The earliest modern inhabitants of Botswana were the San (or Bushmen). They lived a hunter-gatherer existence in harmony with nature. They were displaced by various Bantu tribes, the last and largest of which were the Zulus. Boer voortrekkers (pioneers) arrived in 1836, driving 100,000 refugees to the arid northwest. In 1841 David Livingstone came from London to establish a mission school; by 1860 there was a school in every village. 60% of the population is Christian; others are Buddhist or practice traditional beliefs. Originally ruled by local chiefs, the country became a British protectorate in 1885 and gained full independence in 1966. Since then the literacy rate has increased from 10 to 90%. The capital city is Gaborone.
One of the few countries in Africa to choose a market economy over socialism, Botswana has inherited the British system of democratic parliamentary rule. The head of state is the President, who is elected along with fifteen ministers for a term of five years by the 34‑member National Assembly. The House of Chiefs is made up of fifteen chiefs and tribal representatives, who advise the Assembly on proposed laws relating to land usage, as well as social and traditional customs.

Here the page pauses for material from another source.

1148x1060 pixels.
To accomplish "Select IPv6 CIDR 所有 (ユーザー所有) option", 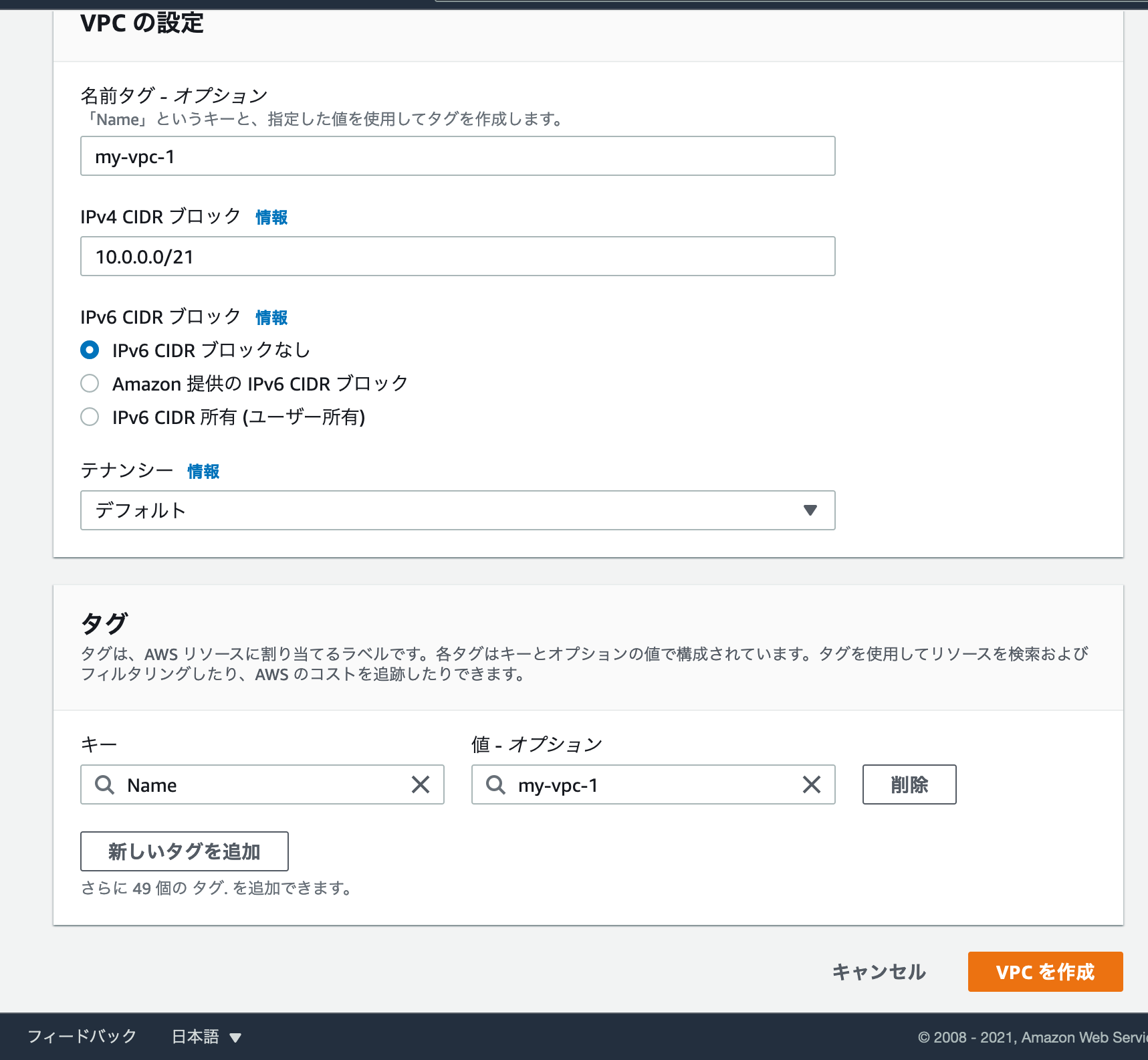I will (x=90, y=416).
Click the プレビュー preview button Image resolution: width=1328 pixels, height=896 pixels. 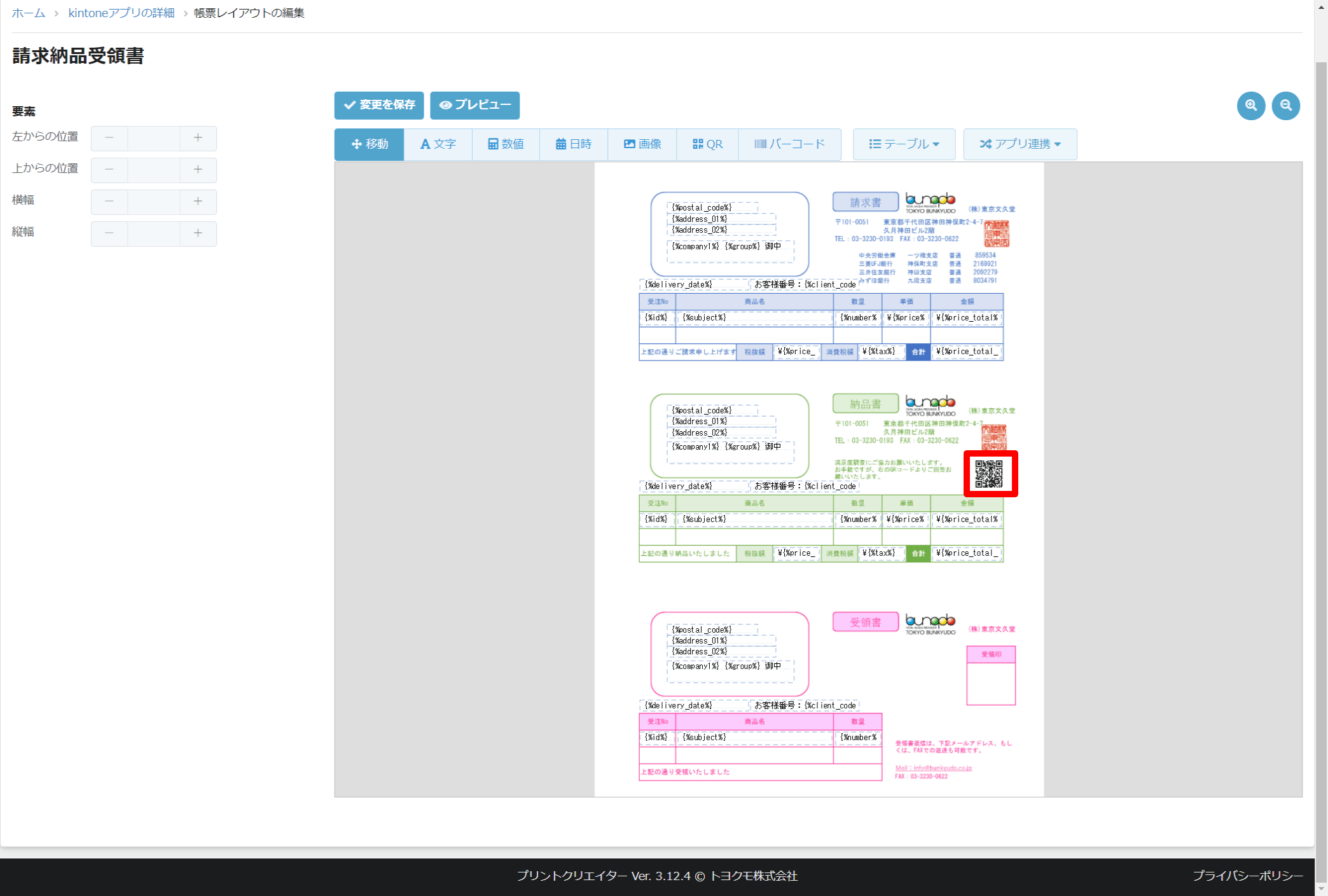(474, 106)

Botswana has massive diamond reserves, discovered in 1967. It is the largest diamond producer in the world, with an annual output of 20 million carats. Besides diamonds, gold, wildlife, and tourism, the economy is driven by cattle ranching and some manufacturing. Despite the country’s wealth, health care and welfare for the indigenous population present major challenges. 40% of the country’s population are HIV-positive. 60,000 of the San people, who have lost tribal lands to national parks, are reeling from tremendous social and cultural change, and live largely in poverty.
Our wonderful camp staff sent us off to our next destination with spirited singing and dancing.